In the entries below, find the line containing "The width and height of the screenshot is (1152, 1036)." and the line containing "The image size is (913, 754).". Copy those two lines and everything between them exactly, without the pictures.

INPUT:
★ ★ ★ ★ ★

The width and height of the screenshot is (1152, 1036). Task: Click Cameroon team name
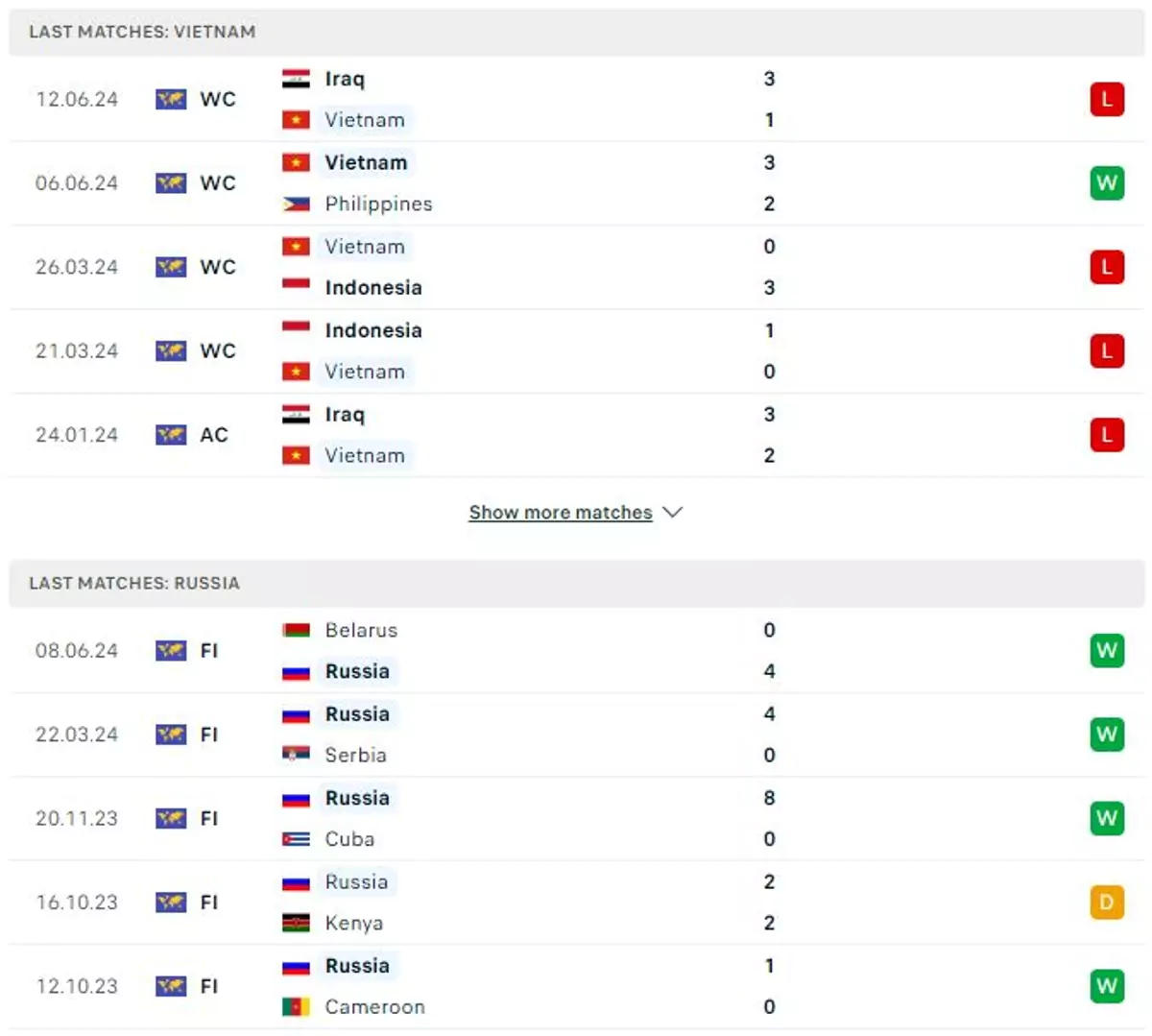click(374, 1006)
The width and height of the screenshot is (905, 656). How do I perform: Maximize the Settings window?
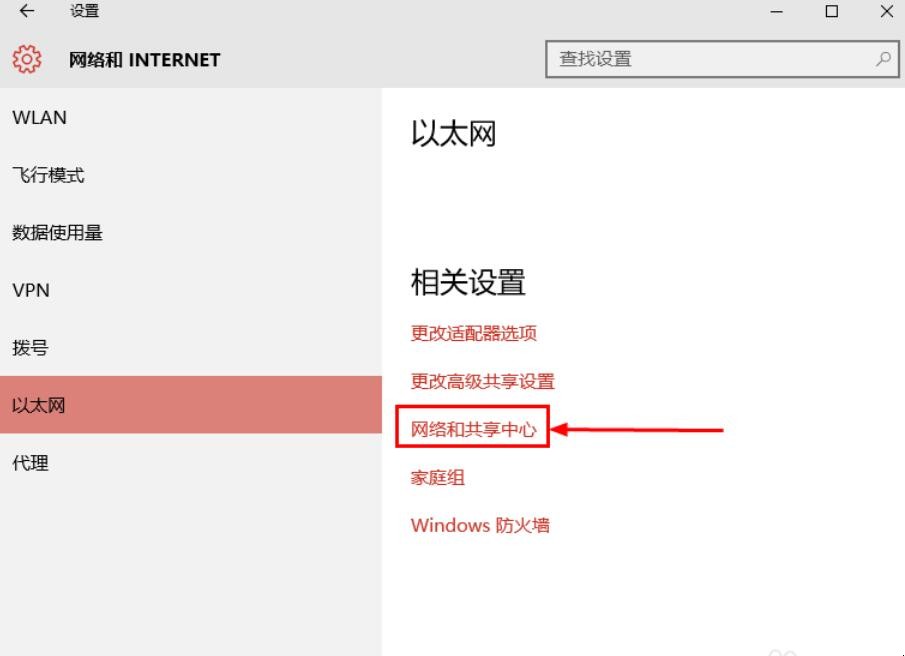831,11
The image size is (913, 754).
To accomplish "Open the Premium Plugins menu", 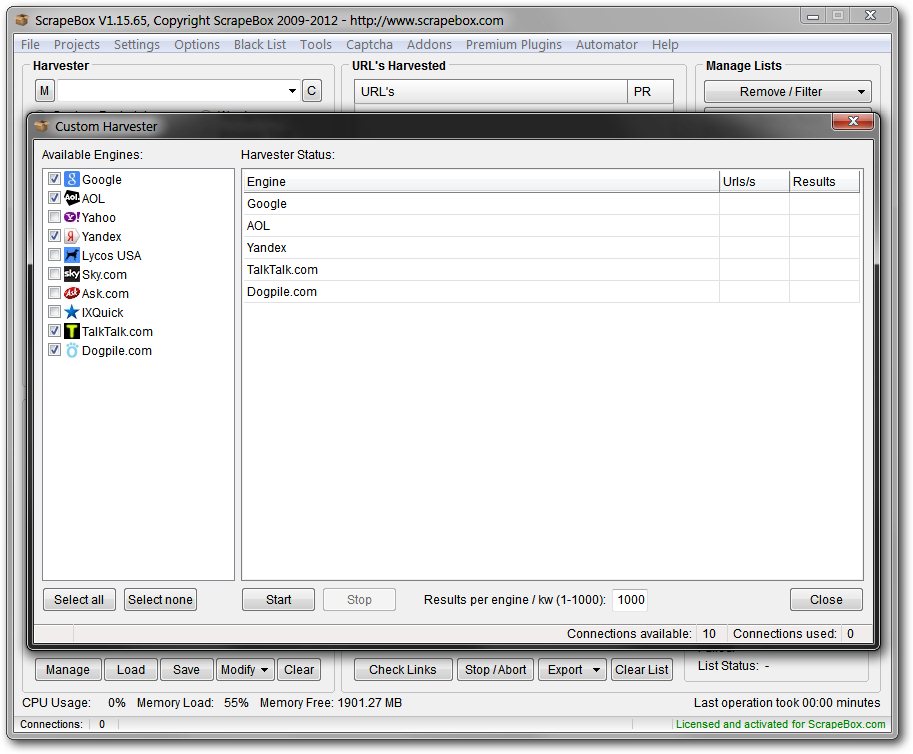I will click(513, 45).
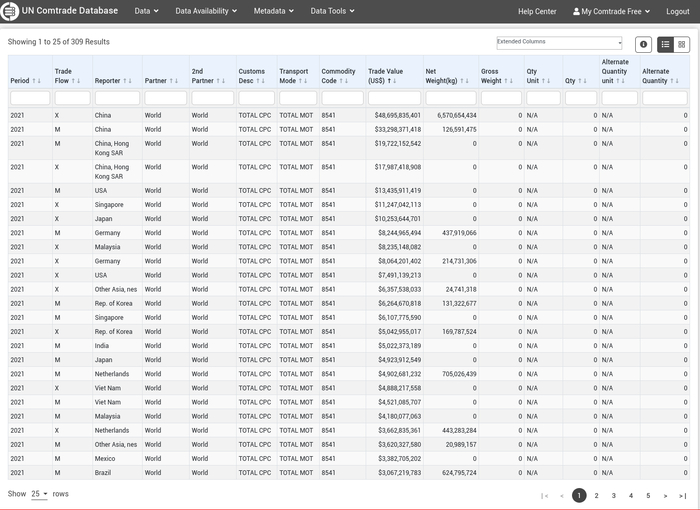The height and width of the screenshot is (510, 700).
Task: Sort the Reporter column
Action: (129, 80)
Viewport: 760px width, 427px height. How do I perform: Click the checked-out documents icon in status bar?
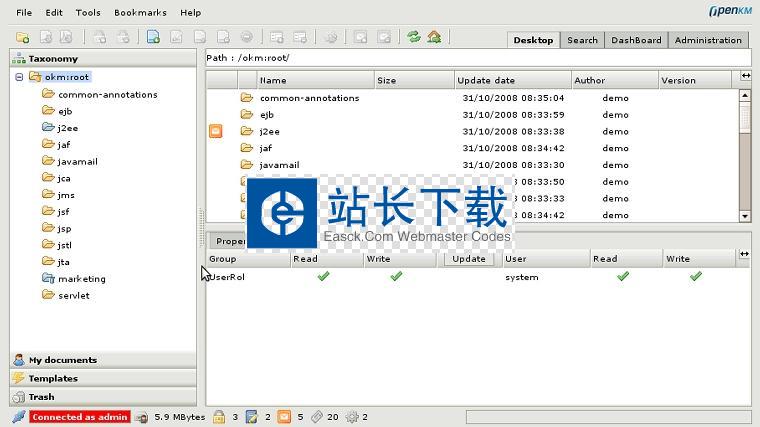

★ ★ ★ ★ ★

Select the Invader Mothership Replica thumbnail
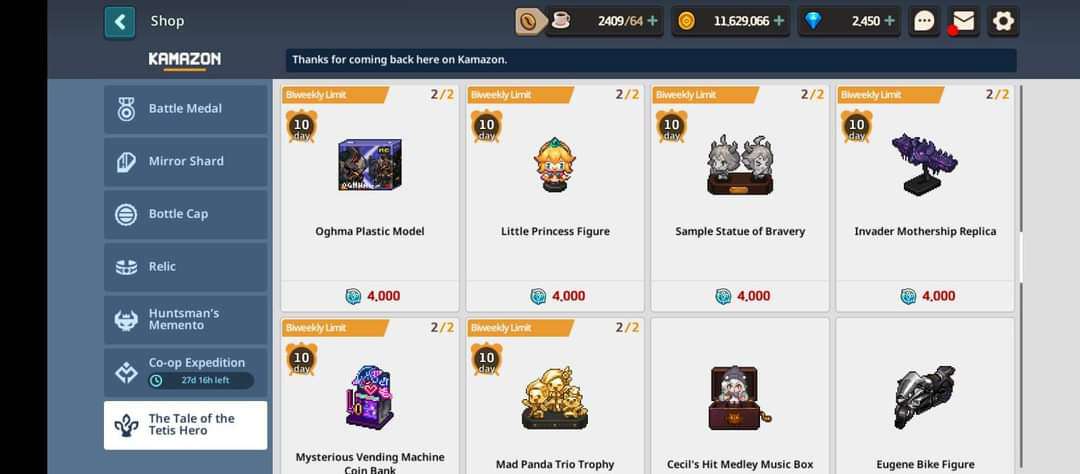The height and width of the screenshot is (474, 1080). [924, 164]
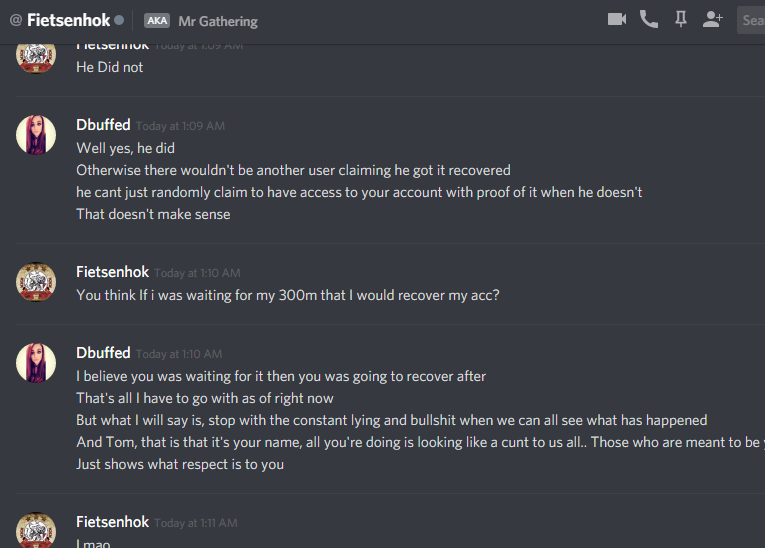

★ ★ ★ ★ ★

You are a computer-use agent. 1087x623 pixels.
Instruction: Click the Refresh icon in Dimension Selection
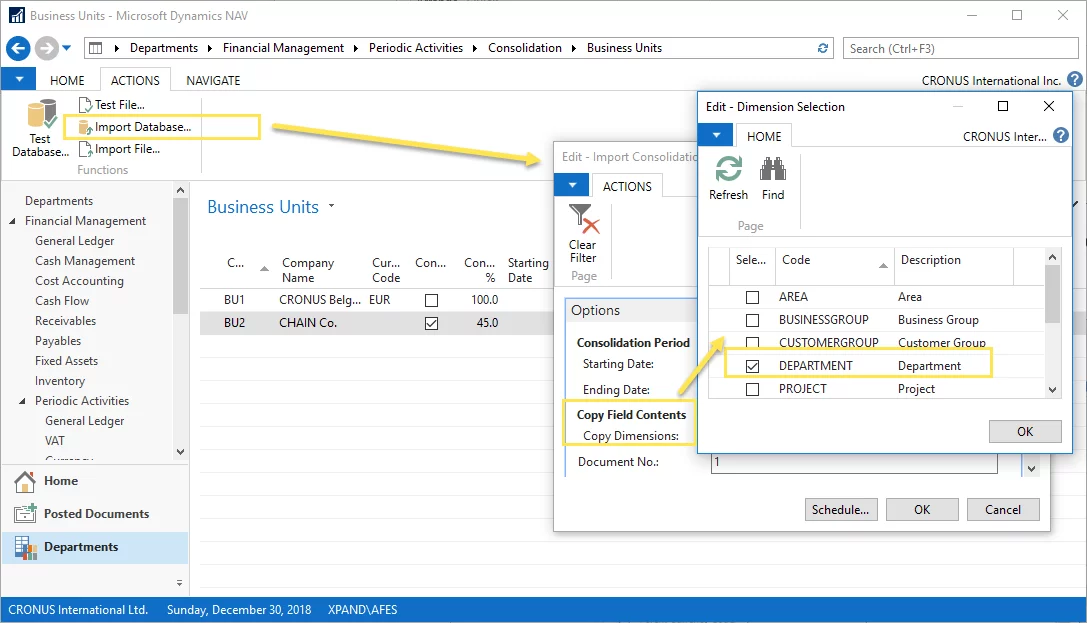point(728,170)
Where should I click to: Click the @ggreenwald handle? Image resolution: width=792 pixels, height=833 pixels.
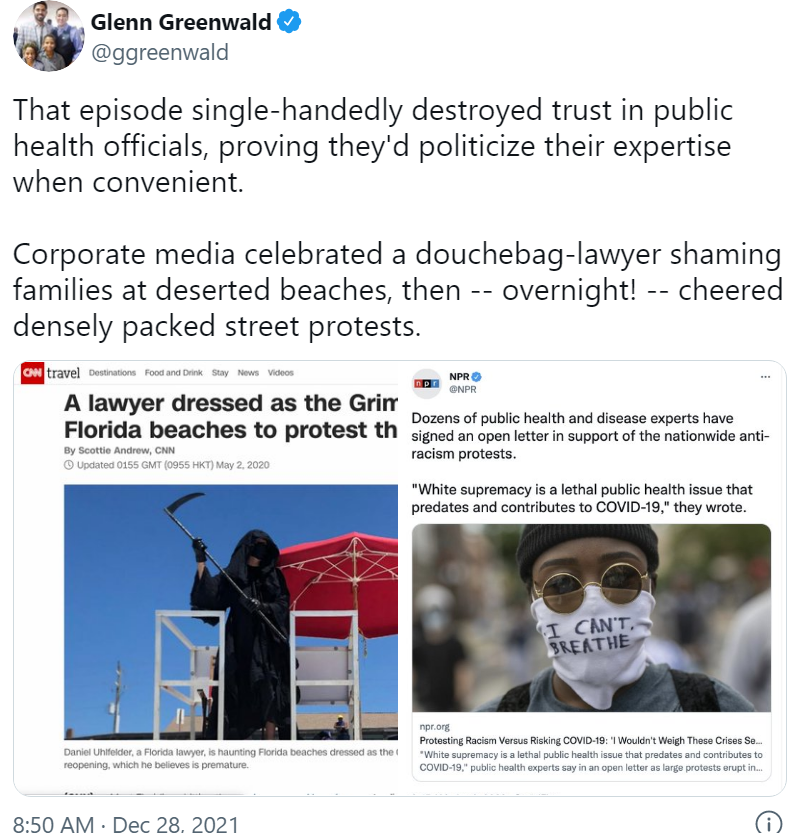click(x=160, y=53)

★ ★ ★ ★ ★

ANSWER SPACE:
The width and height of the screenshot is (1152, 1036). Task: Click Cameroon team name
click(374, 1006)
The width and height of the screenshot is (905, 656). How do I perform: Maximize the Settings window?
831,11
The image size is (913, 754).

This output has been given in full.